▶ _Task instructions_
- 1) Transcribe everything in the synthesizer text from "This is the" down to "in that tradition.".
- 2) Condense the paragraph of the synthesizer text that begins "For one" into a short bulleted list that keeps its main facts.

|
|
It’s 1972. You’ve just got your hands on an EMS Synthi A. It’s got a patch panel, a bank of oscillators, even a joystick. It looks nothing like a guitar or any other instrument you know. It not only looks like the future, it sounds like the future.
It’s 2012. You’ve just got your hands on an EMS Synthi A. Compared to your sleek, button-less iPhone, all those patches, oscillators and even the joystick look nothing like the future. It looks instead like some vintage idea of the future. It doesn’t sound like the future, either — you’ve seen too many episodes of Doctor Who and Lost in Space for it to sound like the world of tomorrow. But nor does it sound like the past. Its range of voltage-modulated analog tones are still too alien and off-putting to stay comfortably in the past. And it certainly doesn’t sound like now.
So what exactly does it sound like? What do we do with technology that is seemingly obsolete yet still offers so much potential?
This is the question Joseph Raglani has asked for the last decade or so. On his blog, The Sixth Ear, he doesn’t so much play the role of electronic music historian as he does analog advocate, posting pictures of vintage synths, clips of classic recordings, and grainy photos of men surrounded by banks of obscure technology. He’s not creating an archive. He’s keeping alive a store of esoteric knowledge, like an alchemist pushing his craft in the face of the newly developing hard science.
His idea, then, is not to replicate the sound of a particular era but to get at the spirit that animated the first generation of synthmakers, bedroom tinkerers and academic sound researchers. And what most intrigues about Husk is that really sounds nothing like the classic era of analog electronics, even though it is, in many ways, steeped in that tradition.
For one, It’s not even purely electronic (or completely analog). Raglani uses a bass, acoustic guitar, pedal steel, cooing vocals and sitar. His arrangements show a similar openness, stuffed with guitar hooks, coy melodies, pleasing harmonic movement and regular rhythms, all wrapped in layers of warm, pulsing analog tones. Raglani eschews the ear-bleed frequencies of extreme electronics in favor of a glowing, buzzing hive of rich, complex tones.

▶ _Data block_
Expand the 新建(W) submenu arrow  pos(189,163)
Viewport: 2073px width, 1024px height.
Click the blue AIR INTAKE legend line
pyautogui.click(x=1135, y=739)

▶ _Solution list_
- 1)
This is the question Joseph Raglani has asked for the last decade or so. On his blog, The Sixth Ear, he doesn’t so much play the role of electronic music historian as he does analog advocate, posting pictures of vintage synths, clips of classic recordings, and grainy photos of men surrounded by banks of obscure technology. He’s not creating an archive. He’s keeping alive a store of esoteric knowledge, like an alchemist pushing his craft in the face of the newly developing hard science.
His idea, then, is not to replicate the sound of a particular era but to get at the spirit that animated the first generation of synthmakers, bedroom tinkerers and academic sound researchers. And what most intrigues about Husk is that really sounds nothing like the classic era of analog electronics, even though it is, in many ways, steeped in that tradition.

- 2)
- The music is not purely electronic or completely analog. Raglani uses bass, acoustic guitar, pedal steel, cooing vocals, and sitar.
- The arrangements are similarly open. They include guitar hooks, coy melodies, pleasing harmonic movement, and regular rhythms, all wrapped in warm, pulsing analog tones.
- Raglani avoids the ear-bleed frequencies of extreme electronics and favors a glowing, buzzing hive of rich, complex tones.